• Am. J. Cardiol. · Mar 1996

    Creatine kinase and creatine kinase-MB release after nontraumatic cardiac arrest.

    • M Müllner, F Sterz, M Binder, M Brunner, M M Hirschl, G Mustafa, W Schreiber, I Kürkciyan, H Domanovits, and A N Laggner.
    • Department of Emergency Medicine, Vienna General Hospital-University of Vienna, Medical School, Vienna, Austria.
    • Am. J. Cardiol. 1996 Mar 15; 77 (8): 581-5.

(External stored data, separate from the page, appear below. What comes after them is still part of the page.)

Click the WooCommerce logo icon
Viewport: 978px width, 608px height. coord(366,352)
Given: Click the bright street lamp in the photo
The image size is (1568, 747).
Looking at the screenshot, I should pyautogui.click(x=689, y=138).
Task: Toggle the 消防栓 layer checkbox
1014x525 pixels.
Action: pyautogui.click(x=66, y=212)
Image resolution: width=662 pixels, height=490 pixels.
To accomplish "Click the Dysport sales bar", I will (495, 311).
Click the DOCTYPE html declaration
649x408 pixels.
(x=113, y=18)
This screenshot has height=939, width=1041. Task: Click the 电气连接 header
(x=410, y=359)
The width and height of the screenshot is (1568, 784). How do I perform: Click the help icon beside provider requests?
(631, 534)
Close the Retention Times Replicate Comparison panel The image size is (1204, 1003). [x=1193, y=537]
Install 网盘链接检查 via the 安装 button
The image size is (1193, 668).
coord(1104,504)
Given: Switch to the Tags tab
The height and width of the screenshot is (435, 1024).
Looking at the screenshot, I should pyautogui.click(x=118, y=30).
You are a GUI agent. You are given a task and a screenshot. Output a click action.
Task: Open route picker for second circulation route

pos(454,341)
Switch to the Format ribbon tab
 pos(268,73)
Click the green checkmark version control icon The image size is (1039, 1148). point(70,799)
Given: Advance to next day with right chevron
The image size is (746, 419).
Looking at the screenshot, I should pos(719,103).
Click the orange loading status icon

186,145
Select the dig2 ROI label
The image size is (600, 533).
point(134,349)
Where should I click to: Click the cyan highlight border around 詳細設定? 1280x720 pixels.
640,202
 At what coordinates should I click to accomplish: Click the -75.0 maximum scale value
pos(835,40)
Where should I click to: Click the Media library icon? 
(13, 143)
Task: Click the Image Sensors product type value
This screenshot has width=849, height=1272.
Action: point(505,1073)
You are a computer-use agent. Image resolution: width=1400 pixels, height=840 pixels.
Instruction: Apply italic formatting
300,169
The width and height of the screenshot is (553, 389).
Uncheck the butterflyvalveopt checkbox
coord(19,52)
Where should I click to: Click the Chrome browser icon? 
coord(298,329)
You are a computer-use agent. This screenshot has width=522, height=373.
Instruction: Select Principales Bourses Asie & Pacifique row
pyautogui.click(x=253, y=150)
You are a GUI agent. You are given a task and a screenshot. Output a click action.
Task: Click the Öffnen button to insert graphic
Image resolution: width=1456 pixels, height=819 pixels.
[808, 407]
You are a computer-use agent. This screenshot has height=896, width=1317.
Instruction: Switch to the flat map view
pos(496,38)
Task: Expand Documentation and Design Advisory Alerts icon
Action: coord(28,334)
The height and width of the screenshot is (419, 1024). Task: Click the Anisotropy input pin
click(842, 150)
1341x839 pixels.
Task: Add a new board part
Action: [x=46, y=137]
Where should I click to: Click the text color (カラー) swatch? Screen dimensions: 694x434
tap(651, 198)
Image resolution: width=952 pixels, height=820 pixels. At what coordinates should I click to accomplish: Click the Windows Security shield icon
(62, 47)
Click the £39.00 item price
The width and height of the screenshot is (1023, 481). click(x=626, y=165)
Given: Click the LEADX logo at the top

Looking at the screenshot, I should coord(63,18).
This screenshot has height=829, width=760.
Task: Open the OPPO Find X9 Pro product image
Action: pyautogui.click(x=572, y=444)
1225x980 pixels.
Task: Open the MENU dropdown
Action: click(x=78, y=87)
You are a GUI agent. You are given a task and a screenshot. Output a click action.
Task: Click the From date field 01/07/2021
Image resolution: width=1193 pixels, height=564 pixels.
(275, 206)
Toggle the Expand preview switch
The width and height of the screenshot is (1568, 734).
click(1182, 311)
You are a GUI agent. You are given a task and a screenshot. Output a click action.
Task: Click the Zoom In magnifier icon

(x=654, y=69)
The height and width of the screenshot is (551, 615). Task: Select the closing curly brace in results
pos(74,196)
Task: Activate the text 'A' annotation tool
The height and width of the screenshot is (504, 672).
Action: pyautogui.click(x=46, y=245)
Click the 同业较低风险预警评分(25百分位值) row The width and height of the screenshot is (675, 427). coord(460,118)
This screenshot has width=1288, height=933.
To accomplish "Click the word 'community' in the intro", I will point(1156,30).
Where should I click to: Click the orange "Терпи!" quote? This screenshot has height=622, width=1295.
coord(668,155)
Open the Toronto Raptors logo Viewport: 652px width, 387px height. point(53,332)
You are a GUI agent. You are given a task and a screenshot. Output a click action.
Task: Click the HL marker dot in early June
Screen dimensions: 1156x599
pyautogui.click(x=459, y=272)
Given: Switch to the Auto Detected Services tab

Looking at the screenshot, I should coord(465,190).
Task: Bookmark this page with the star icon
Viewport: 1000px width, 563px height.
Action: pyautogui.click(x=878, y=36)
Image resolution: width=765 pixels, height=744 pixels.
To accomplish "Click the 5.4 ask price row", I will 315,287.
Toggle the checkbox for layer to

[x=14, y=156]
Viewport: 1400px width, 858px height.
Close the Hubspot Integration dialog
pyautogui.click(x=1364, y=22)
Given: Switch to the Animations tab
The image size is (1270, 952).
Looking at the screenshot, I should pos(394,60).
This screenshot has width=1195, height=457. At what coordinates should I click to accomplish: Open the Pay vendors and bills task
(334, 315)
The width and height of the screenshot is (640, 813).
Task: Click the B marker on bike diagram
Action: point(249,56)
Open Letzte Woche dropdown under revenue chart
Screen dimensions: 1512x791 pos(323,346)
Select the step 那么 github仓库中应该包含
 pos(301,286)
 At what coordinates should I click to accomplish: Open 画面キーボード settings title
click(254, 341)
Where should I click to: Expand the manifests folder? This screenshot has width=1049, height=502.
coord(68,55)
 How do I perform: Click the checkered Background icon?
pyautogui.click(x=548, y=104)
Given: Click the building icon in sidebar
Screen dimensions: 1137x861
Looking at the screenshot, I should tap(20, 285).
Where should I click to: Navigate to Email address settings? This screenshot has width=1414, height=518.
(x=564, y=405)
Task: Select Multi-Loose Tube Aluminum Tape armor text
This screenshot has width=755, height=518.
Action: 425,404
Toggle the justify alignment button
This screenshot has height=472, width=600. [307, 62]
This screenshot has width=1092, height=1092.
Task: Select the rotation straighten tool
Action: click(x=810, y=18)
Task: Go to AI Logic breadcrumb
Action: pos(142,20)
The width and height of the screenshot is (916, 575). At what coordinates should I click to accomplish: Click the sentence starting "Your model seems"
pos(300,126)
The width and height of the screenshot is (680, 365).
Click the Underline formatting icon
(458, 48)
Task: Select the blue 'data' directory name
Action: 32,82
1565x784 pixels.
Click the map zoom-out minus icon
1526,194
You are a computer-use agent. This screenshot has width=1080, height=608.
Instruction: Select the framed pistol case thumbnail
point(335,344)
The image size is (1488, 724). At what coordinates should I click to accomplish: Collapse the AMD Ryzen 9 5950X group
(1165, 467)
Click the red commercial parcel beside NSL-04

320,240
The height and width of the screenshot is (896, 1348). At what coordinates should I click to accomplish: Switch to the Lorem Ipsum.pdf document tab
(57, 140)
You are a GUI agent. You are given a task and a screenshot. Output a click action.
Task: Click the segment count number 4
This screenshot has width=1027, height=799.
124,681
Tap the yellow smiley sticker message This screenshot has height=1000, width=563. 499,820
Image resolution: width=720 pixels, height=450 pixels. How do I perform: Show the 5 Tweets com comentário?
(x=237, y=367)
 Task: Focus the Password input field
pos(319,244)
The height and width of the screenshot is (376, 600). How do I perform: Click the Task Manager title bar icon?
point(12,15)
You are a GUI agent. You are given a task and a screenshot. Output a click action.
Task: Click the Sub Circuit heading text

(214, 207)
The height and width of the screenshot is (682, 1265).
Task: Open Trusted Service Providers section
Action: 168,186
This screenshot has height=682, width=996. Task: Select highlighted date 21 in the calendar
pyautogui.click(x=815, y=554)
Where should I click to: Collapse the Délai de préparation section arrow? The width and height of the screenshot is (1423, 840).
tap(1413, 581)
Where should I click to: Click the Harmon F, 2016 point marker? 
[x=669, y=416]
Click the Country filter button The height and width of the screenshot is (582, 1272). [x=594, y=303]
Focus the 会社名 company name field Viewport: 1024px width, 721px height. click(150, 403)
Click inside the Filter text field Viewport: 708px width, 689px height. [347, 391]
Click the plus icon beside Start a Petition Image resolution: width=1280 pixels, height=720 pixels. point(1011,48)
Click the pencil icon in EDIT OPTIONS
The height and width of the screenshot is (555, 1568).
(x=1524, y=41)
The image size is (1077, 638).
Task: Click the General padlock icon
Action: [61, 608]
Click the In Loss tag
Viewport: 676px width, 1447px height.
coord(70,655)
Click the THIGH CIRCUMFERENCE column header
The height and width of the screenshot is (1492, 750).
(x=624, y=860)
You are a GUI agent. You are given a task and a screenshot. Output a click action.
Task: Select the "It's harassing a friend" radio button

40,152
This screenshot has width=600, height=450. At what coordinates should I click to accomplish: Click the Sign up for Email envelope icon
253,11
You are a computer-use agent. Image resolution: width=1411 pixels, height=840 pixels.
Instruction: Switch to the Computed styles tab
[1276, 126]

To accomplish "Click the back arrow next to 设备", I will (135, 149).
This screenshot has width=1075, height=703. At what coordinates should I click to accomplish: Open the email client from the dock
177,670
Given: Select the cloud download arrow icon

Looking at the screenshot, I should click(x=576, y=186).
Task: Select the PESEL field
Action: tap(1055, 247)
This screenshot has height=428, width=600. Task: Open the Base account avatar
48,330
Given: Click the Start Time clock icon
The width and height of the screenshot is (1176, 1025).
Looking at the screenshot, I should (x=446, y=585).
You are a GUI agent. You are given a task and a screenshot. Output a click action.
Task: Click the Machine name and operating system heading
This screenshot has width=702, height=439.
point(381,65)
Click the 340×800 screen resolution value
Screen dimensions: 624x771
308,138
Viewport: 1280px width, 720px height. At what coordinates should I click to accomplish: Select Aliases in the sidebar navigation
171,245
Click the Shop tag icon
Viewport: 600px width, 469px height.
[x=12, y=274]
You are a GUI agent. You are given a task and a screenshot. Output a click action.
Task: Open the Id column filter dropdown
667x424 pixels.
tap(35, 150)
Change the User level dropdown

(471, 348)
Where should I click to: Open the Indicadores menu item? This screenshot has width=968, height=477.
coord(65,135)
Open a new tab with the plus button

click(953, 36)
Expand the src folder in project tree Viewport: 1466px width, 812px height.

    AbstractThe aim of the study was to describe the course of serum creatine kinase (CK) and its MB fraction (CK-MB) in patients surviving cardiac arrest, and to identify factors influencing CK and CK-MB release. The study was set in the community of Vienna, Austria. Data concerning cardiopulmonary resuscitation, collected within a period of 33 months, were evaluated retrospectively and compared with laboratory blood investigations collected prospectively (on admission and after 6, 12, and 24 hours) in 107 adult patients surviving a witnessed cardiac arrest for 24 hours. CK and CK-MB were elevated in >75% of the patients within 24 hours. Release of CK and CK-MB was mainly associated with electrocardiographic evidence of acute myocardial infarction (AMI) cumulative energy administered during defibrillation, and duration of chest trauma by compression. The CK-MB/CK ratio was elevated in 32% of the patients. Of patients with electrocardiographic evidence of AMI, only 49% had an elevated CK-MB/CK ratio. In conclusion, the elevation in serum CK and CK-MB fraction in patients after nontraumatic cardiac arrest is a frequent finding, and is associated with ischemic myocardial injury, as well as physical trauma to the chest. This should be considered when interpreting the course of CK and CK-MB fraction for the diagnosis of AMI.